Costa Mesa will continue urbanization with luxury apartment complex
Land owned by one of Orange County’s pioneering farming families is set to be transformed into luxury mid-rise apartments, intensifying the urban-retail village that has taken root in what was once a vast landscape of lima bean fields and ranchland.
The twin six-story Symphony Apartments — linked by an elevated walkway and within walking distance of the city’s theater district — will be the latest addition to the dense mix of residential and retail developments fanning out from South Coast Plaza in Costa Mesa.
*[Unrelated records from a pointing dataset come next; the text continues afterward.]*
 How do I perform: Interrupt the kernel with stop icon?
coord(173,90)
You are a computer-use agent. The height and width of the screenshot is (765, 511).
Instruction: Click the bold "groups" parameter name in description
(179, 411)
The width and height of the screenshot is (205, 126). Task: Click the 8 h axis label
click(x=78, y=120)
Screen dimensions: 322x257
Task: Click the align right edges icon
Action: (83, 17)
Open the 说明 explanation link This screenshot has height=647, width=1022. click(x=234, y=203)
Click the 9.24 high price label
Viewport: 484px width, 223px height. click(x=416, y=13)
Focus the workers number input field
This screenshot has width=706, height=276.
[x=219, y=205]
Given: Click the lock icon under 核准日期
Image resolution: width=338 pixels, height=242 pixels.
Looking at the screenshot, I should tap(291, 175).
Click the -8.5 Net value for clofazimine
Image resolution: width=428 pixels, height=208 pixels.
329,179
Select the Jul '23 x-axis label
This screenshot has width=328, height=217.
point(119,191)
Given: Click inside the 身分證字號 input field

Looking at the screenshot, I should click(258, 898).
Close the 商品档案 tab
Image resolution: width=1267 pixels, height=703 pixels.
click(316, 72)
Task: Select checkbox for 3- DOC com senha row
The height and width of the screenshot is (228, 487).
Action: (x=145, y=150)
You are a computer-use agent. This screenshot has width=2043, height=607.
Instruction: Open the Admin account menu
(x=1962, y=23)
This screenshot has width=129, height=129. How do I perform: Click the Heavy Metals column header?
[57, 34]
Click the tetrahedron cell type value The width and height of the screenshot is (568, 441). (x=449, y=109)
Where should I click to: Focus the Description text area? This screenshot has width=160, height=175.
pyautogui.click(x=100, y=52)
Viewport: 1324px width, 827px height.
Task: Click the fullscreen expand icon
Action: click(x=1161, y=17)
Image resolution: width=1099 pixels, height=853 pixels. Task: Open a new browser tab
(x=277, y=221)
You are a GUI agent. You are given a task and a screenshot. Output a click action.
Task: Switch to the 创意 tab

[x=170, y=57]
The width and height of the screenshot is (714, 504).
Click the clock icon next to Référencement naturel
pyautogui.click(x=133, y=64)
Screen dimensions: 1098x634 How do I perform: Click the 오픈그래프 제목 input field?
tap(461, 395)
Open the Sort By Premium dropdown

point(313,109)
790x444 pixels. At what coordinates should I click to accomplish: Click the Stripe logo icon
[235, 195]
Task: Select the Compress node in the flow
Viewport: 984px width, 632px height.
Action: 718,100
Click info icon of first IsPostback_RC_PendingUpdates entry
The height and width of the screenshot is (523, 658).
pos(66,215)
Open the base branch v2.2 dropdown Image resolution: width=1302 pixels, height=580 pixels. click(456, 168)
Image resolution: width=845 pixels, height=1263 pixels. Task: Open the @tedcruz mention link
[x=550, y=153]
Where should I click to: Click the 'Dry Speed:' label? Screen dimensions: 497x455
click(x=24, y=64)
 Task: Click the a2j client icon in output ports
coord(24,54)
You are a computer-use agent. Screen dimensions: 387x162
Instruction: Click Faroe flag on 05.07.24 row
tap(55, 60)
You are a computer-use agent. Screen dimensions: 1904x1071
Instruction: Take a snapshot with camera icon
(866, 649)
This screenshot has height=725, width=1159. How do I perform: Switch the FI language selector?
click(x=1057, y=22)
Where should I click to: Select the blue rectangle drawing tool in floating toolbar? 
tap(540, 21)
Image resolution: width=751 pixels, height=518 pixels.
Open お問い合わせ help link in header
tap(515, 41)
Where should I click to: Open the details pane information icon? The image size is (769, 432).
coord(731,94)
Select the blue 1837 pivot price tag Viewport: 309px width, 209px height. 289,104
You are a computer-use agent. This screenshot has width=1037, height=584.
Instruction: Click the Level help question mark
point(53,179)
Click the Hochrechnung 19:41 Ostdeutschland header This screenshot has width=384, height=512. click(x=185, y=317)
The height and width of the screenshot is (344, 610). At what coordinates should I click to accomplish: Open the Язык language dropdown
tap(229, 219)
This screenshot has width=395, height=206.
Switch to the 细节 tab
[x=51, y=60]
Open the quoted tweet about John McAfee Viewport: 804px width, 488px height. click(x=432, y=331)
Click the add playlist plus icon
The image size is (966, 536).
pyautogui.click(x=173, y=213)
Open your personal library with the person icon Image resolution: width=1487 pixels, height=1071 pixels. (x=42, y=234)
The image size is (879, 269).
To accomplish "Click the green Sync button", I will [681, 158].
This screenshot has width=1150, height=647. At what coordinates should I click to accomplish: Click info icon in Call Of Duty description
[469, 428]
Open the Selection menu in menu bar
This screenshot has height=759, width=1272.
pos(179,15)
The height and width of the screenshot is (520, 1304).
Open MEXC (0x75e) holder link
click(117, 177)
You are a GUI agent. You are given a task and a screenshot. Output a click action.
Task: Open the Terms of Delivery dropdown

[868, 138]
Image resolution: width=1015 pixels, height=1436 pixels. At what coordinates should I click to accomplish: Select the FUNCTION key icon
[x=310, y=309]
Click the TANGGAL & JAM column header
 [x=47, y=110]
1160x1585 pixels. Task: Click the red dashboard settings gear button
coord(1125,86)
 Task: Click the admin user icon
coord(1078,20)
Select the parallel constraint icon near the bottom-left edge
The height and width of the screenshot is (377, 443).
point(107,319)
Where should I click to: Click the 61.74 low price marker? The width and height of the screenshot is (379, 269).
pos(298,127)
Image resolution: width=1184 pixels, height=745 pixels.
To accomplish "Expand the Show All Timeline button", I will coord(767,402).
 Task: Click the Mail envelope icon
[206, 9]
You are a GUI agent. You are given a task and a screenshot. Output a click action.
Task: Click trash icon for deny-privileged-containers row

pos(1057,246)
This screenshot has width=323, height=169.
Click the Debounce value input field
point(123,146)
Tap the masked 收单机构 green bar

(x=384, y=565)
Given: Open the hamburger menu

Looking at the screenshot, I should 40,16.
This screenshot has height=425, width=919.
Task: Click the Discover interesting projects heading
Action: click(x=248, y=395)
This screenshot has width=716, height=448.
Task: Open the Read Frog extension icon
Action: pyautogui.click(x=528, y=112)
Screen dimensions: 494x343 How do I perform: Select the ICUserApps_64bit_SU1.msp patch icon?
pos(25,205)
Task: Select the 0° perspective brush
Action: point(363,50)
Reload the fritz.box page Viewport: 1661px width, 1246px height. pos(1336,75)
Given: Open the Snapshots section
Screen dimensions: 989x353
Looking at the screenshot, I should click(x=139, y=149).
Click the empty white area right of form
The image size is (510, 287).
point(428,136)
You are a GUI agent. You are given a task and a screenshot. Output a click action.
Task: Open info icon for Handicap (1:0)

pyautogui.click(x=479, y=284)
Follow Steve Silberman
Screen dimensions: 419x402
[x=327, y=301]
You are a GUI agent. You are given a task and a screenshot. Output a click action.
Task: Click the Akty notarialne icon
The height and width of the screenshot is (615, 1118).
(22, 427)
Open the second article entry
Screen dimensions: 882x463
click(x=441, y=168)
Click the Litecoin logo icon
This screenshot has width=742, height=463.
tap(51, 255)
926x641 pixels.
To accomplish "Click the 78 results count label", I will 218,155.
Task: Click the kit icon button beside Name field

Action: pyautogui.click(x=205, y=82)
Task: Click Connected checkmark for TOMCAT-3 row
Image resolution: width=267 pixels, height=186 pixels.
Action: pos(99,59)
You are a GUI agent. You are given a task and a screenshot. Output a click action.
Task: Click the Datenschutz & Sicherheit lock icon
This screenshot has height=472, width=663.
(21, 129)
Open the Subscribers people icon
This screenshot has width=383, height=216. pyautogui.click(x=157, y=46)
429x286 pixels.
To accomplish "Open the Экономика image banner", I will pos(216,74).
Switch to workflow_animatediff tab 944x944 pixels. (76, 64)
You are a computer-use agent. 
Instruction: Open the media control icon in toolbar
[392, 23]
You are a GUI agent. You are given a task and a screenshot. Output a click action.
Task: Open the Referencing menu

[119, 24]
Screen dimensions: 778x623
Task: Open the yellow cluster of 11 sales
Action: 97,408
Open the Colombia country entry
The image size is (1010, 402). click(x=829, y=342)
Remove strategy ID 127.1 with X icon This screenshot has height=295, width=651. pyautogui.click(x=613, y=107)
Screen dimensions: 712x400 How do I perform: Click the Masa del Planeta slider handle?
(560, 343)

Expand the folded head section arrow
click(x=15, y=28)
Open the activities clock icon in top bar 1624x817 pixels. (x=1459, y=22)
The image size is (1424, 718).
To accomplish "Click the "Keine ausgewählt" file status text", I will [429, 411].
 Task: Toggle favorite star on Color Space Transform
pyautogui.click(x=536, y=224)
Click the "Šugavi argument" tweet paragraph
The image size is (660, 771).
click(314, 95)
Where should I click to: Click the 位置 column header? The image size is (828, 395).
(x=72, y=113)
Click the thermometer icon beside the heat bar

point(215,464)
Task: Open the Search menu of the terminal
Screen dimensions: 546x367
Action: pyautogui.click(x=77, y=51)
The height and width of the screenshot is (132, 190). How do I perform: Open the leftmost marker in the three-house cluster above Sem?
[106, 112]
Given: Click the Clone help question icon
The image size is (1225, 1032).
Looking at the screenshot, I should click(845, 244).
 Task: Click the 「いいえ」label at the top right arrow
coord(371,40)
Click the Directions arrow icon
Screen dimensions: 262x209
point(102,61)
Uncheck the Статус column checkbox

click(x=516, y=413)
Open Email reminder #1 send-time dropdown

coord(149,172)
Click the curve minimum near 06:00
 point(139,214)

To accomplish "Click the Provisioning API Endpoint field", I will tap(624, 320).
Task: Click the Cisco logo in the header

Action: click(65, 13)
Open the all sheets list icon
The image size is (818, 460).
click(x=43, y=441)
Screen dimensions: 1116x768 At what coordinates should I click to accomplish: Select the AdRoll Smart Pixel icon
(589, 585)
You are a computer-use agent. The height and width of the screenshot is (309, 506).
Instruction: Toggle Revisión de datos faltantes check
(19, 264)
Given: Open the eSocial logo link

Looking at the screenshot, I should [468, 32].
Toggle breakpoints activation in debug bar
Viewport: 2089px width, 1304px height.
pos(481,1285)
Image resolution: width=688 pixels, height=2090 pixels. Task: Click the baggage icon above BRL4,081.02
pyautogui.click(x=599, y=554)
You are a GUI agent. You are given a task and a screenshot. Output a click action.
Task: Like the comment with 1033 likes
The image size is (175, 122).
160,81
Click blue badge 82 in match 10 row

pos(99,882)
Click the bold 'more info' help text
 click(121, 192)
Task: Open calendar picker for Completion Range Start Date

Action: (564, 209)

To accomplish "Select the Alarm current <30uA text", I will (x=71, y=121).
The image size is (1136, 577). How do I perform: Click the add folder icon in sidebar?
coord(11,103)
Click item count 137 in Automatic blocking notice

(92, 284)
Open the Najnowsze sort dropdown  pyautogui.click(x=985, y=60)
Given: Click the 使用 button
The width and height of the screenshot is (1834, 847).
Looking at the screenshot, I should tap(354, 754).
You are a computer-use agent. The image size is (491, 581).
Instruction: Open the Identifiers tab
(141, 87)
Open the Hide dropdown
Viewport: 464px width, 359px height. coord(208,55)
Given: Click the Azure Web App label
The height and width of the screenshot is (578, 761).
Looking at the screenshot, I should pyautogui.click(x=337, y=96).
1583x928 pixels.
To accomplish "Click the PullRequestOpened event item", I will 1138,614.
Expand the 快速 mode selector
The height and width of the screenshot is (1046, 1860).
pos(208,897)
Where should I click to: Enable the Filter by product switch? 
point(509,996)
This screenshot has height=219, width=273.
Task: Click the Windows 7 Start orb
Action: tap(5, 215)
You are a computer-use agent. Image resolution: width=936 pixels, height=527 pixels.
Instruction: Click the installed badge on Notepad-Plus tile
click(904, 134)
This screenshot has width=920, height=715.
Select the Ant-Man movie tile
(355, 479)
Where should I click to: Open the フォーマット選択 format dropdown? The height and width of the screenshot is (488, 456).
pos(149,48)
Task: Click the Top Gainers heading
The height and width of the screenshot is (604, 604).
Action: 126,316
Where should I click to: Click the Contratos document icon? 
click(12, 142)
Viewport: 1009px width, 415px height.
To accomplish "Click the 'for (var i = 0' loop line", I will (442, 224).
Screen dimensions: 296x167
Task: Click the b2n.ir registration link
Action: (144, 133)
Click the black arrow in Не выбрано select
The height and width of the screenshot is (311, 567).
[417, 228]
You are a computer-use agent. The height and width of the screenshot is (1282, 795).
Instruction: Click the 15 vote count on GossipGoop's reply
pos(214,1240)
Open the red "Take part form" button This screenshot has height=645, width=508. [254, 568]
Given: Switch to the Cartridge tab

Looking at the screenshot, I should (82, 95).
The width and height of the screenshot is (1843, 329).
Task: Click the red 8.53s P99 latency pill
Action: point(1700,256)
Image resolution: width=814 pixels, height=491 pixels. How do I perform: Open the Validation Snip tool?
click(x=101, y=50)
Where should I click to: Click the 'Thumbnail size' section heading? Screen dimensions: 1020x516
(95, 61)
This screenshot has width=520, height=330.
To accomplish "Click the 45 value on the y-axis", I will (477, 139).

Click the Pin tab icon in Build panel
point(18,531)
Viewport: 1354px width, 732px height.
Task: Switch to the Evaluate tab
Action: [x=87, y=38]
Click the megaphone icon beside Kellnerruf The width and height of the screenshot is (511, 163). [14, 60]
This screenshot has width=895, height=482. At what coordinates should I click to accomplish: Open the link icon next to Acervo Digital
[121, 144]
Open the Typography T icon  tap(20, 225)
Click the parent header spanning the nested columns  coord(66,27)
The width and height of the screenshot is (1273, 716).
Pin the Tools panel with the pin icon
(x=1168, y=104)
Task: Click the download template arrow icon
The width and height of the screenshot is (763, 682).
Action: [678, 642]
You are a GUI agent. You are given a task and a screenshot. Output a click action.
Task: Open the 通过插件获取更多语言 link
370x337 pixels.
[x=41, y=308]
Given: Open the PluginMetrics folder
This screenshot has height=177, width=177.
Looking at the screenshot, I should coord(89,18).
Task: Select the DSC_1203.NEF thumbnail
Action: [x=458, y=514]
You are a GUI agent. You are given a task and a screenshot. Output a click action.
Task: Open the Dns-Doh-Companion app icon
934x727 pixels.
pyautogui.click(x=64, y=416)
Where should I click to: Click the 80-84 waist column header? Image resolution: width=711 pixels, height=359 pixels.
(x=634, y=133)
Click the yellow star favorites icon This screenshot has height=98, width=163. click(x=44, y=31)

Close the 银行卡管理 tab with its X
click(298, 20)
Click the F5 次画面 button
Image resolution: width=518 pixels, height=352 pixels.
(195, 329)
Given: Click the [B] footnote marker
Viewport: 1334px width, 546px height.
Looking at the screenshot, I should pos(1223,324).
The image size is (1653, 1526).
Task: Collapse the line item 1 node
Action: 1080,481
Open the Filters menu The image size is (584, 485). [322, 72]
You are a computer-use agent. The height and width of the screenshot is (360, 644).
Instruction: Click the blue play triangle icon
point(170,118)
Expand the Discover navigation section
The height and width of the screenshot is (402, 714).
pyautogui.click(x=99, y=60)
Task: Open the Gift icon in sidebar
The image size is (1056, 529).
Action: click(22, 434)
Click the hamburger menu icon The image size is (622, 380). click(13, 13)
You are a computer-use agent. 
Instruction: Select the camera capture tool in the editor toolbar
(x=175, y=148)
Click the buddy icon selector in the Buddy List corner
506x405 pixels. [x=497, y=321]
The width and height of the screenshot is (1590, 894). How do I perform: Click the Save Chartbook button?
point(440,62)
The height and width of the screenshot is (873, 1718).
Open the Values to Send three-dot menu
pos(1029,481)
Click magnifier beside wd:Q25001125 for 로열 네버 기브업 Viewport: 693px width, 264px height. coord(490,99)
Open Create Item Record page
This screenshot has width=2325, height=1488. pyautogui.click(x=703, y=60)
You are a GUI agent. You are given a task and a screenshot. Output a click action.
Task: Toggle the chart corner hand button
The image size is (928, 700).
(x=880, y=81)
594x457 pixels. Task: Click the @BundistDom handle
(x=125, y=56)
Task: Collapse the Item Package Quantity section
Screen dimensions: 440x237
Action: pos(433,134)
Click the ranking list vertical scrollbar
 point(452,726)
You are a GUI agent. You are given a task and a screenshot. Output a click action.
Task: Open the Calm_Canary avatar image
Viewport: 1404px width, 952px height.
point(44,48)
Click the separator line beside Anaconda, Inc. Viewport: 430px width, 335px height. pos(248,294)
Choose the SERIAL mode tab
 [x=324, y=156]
The corridors along the San Diego Freeway in Irvine and Costa Mesa have become increasingly residential as high-rise and mid-rise apartment buildings have shot up alongside top-end restaurants, banking districts and theater venues.
The latest complex, unanimously approved last week, will sit on land owned by the Sakioka family, known for its valuable real estate holdings and farmland nearby. The project will result in 393 high-end apartments on Anton Boulevard — about two blocks from South Coast Plaza and just a block from the Segerstrom Center for the Arts and South Coast Repertory.
The nearly 5-acre project will replace two vacant restaurant buildings and a parking lot.
The apartments represent a scaled-down version of an earlier project, Symphony Towers, that called for 484 condominiums stacked in two high-rise towers, one 26 stories tall and the other 16.
The towers were approved by the council in 2007 but as the bottom began falling out of the real estate market during the recession, they were never constructed.
The Symphony Apartments developer is San Francisco-based Wilson Meany.
The units will range from 750 square feet to 1,392 square feet and contain one or two bedrooms. Some will be 794-square-foot lofts.
Symphony Apartments will also contain about 4,000 square feet of retail space and more than $6 million worth of on-site amenities, including pools and spas, exercise rooms, clubhouses, a small dog park and open plazas.
The plans provide 731 parking spaces, more than called for in city parking requirements.
Among other council considerations is charging the developer a special fee for each apartment unit that would go toward city parks. Because the development contains apartments and is not ownership housing the fee is not required, but is up to the council’s discretion.
When it’s built, the Symphony Apartments will be one of several high-density developments in the immediate area. Nearby is 3400 Avenue of the Arts, a 770-unit complex, and the Enclave at South Coast, which has 890 units spread across 40 acres. Both lie in Cost Mesa city limits.
Paul Sanford, general manager of nearby Avenue of the Arts Wyndham Hotel, called the Symphony Apartments a “fantastic” project for a neighborhood that needs to continue becoming an urbanized, walkable area.
Sanford said Wyndham Hotel guests want the area to bustle with people and feel more urban.
“They don’t want it to feel like downtown L.A. used to feel at 5 o’clock every night, when everyone used to leave,” Sanford said.
The Sakioka family said the plan is good for Costa Mesa.
“We feel this type of product is the right type of product in the right part of the city,” said George Sakioka, whose family company owns the property.
Many who attended a City Council meeting this week on the project were complimentary of Sakioka, grandson of the late Roy Sakioka, a Japanese immigrant who made fortunes in Orange County real estate and farming.
The family still maintains a working farm nearby.
“It is no doubt in my mind that if George puts his name on something, it’s going to be top-flight,” said former councilman Jay Humphrey.
Humphrey expressed concern that as Costa Mesa’s population steadily rises because of new developments, there should be corresponding amounts of open space.
“We are steadily losing park space [for a] percentage of our population,” he said.
Among the concerns raised were affordable-housing options, which were not mandated for the Symphony Apartments.
“When are we going to have something to offset for our low-income [residents]?” resident Mary Spadoni asked. “Are these going to be $4,000, $5,000 a month? I wouldn’t be able to live there.”